If you want to batch (or vectorize) over a function, you’ll want to have a look at the torch.func namespace. The documentation is here: torch.func — PyTorch 2.4 documentation

Hi @AlphaBetaGamma96 thanks for your suggestion, can torch.func parallelize the gradient computation? if so, could you pls suggest simple implementation code. As currently, the major problem with my naive loop implementation is that it is very slow.

It can vectorize over a for-loop, yes. Just bare in mind, you can’t mix torch.autograd.grad with torch.func, so you’ll need to re-write how your loss function is defined.

I’m sorry, do you mean it actually can parallelize the torch.autograd.grad computation? and I need to implement the loss function? but currently the loss is already computed from the network, and the gradient is w.r.t to a single layer in the network

The way torch.func works (at least to my understanding) is that it defines a function for a single sample (i.e. computing a derivative) and then you compose this with torch.func.vmap to vectorize over an entire batch of samples. So, all samples are computing in parallel instead of using a for-loop, like you might with torch.autograd.grad.

So if you have function that computes the derivative of the loss with respect to some inputs, torch.func can vectorize over this function for multiple inputs (alleviating the overhead of calling autograd multiple times instead of just once).

Thanks for the suggestion, the current difficulty is that the function is implicitly computed in the my model forward pass (not like the example here, the function is simplely defined with a few lines), and I just want mimic torch.autograd.grad to pass in the loss and weight, then the computation graph could be used to compute gradient

thanks for the suggestion, I found the per-sample graident example at Per-sample-gradients — functorch nightly documentation, it seems that the example ‘functionalize’ a model, but currently I just want compute the gradient w.r.t to a single layer, and implement this part of computation within the module’s forward function, I’m wondering if that is possible?

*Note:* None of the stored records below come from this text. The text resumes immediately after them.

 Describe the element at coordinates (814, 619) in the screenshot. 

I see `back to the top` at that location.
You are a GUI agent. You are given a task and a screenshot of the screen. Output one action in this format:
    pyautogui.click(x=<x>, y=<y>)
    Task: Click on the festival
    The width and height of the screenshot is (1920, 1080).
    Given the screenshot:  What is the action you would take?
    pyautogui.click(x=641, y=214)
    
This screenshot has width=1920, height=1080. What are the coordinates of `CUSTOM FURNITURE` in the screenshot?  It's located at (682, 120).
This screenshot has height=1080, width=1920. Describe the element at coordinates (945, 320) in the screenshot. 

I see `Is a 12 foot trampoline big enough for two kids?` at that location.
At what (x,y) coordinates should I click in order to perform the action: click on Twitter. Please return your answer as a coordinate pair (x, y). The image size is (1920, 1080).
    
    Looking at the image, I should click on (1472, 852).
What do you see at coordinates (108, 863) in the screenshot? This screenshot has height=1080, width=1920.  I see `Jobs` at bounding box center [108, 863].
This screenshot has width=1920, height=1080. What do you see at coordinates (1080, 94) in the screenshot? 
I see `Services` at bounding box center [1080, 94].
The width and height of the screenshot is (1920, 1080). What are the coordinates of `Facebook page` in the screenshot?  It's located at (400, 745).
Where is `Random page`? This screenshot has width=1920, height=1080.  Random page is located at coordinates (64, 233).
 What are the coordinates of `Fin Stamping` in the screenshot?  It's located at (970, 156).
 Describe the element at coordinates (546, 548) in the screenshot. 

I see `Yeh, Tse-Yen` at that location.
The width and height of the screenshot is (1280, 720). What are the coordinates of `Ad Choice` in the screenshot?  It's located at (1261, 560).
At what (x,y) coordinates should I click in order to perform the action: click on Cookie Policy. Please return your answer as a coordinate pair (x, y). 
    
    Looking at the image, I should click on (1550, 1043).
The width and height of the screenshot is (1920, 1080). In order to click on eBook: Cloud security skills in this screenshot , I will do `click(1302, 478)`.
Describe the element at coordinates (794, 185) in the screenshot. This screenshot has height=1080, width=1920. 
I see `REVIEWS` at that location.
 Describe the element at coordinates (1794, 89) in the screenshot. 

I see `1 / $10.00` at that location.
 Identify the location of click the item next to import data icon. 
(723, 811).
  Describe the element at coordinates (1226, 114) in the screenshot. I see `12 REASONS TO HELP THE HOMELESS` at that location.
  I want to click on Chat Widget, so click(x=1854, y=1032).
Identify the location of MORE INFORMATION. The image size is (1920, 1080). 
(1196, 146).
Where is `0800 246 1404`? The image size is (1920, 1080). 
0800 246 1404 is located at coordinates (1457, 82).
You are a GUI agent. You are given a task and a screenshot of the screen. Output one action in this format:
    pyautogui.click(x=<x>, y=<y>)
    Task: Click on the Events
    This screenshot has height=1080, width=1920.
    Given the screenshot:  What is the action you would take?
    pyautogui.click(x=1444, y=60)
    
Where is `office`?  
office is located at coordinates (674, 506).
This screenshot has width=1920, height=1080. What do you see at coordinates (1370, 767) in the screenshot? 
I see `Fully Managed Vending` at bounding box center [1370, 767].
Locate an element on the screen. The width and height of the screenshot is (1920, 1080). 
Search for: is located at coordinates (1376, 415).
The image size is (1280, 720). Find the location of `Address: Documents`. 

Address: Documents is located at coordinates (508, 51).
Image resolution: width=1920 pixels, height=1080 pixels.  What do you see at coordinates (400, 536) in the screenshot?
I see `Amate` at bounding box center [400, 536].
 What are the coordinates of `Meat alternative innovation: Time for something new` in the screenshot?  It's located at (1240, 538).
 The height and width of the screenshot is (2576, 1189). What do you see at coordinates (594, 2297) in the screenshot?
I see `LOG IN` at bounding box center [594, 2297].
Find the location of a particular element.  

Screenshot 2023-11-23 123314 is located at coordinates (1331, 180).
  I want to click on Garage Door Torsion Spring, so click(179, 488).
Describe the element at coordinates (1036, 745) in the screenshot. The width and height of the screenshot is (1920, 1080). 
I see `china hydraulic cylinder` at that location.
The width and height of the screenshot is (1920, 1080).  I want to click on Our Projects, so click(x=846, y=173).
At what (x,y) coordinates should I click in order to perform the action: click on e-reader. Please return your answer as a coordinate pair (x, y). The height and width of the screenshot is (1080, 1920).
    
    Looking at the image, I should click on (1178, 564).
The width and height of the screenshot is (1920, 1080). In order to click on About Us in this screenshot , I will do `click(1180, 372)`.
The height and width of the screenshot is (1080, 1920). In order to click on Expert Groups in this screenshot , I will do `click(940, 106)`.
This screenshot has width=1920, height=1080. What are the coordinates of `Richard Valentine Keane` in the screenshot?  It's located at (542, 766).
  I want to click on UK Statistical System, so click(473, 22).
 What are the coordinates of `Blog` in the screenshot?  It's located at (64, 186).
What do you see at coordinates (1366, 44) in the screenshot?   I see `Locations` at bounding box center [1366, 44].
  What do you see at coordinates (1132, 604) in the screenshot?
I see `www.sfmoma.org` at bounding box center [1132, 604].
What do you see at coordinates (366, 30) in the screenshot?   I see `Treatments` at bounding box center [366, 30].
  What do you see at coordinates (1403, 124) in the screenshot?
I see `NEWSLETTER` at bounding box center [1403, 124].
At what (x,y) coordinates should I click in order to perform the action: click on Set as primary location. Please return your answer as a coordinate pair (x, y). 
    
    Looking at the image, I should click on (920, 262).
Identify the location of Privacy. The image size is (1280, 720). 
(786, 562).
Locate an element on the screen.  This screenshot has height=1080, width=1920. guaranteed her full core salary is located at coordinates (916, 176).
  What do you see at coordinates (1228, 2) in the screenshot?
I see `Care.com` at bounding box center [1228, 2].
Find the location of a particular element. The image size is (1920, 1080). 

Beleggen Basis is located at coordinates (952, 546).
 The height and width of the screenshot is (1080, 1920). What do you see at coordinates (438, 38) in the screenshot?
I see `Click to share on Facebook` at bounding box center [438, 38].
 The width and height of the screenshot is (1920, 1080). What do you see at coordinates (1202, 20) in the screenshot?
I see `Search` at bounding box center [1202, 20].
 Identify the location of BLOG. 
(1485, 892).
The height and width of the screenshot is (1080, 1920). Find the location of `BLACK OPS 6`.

I’ll have a try, thank you. But I really think it could be good if torch.autograd.grad could incorporate a per-sample gradient computation feature, it currently have is_grads_batched, but seems not for this use case?

yes, but that returns the gradient with the same shape as grad_persample = torch.autograd.grad(loss_batch[i], weight, retain_graph=True)[0], e.g., [4800, 1024] (which is the shape of the weight), the value is different though. I would expect per-sample gradient as shape, e.g., [N, 4800, 1024], where N is the number of samples.

Yes, that might implicitly sum, but I’m not too sure at the moment. It can be used to compute per-sample gradients, but it can become quite limited. That’s why I recommended torch.func as it’s much more efficient, but it does require some re-writes of your code away from the torch.autograd namespace.